Der Leiterin des Seelsorgeteams, die diese Aufgabe Anfang 2022 von Nana Amstad übernommen hat, ist es ein grosses Anliegen, dass ihre Arbeit unabhängig vom religiösen oder kulturellen Hintergrund einer Person erfolgt. «Wir sind sehr offen gegenüber verschiedenen Lebensauffassungen und respektieren jede religiöse Herkunft. Wir nehmen damit auch einen Wandel in der Gesellschaft auf.» Diese Offenheit wolle sie bewusst ausbauen. Wichtig ist ihr auch die interdisziplinäre Zusammenarbeit im Spital und im Team – natürlich immer unter Wahrung der Schweigepflicht. Zuweilen sei der Austausch von Erfahrungen im Team sehr wichtig.

Bevor sich Susann Schüepp vor fünf Jahren für die Arbeit am LUKS entschied, arbeitete sie in der Entwicklungszusammenarbeit (Fastenopfer). Zuvor hatte sie in einer Pfarrei und – im Rahmen ihres Doktorats – länger in Brasilien gearbeitet. Sie begegnete dort Armen und Analphabeten, leistete Bibelarbeit. «Die internationale Tätigkeit war sehr interessant, spannend und bereichernd, ich wollte aber einen engeren Kontakt mit Leuten. Seelsorge versteht sie als Begegnungen im Alltag, als Möglichkeit, Menschen bei Brüchen in einem Leben in ihrer Verletzlichkeit zu begleiten und ihre Herausforderungen meistern zu helfen. «Dabei helfen uns Empathie, Engagement – und oft auch Humor. Kranke Menschen sind viel mehr als das, was die Krankheit mit ihnen macht.»
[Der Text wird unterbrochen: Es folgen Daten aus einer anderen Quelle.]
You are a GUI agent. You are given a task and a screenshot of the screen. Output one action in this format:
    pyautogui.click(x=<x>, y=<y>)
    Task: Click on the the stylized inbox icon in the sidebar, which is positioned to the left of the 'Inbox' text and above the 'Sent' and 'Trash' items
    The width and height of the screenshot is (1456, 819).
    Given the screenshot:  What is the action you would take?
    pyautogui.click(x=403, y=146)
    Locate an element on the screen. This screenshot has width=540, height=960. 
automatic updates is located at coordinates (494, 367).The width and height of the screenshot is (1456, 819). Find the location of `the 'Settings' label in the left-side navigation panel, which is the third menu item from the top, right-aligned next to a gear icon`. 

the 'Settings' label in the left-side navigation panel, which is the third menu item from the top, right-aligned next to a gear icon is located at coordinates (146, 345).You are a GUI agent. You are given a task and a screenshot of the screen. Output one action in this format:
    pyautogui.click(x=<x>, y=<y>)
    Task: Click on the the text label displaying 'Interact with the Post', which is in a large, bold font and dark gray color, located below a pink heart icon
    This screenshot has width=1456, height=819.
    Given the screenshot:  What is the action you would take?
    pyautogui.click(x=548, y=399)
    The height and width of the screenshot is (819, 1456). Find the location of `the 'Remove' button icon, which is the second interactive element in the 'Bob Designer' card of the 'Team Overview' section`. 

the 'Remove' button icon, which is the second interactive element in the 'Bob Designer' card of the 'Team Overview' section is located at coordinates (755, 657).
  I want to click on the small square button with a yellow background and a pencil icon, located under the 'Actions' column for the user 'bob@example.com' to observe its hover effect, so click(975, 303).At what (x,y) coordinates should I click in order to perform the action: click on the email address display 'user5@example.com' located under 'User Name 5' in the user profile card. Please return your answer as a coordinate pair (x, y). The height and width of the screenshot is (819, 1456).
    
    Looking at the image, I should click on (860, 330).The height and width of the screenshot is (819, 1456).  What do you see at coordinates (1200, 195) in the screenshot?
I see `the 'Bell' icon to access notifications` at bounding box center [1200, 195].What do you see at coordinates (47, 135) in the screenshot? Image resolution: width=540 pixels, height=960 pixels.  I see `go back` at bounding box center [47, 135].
Immer wieder Freiwillige gesucht

Das Seelsorgeteam am LUKS koordiniert und begleitet auch fünf Gruppen von Freiwilligen, die nachts Sitzwachen leisten und so die Pflege entlasten, Patientinnen und Patienten durchs Spitallabyrinth oder im Rollstuhl zum Gottesdienst begleiten, mit dem Bücherwagen aus der Bibliothek durch die Abteilungen fahren oder am Empfang mitarbeiten. Auch eine muslimische Besuchsgruppe ist mit dabei; ebenso melden sich für solche Arbeiten oft ehemalige Mitarbeitende. Weil es in den Reihen der rund 90 Helferinnen und Helfer aus gesundheitlichen oder Altersgründen immer wieder Lücken gibt, sind Interessierte jederzeit willkommen, sich für eine solche Aufgabe zu melden.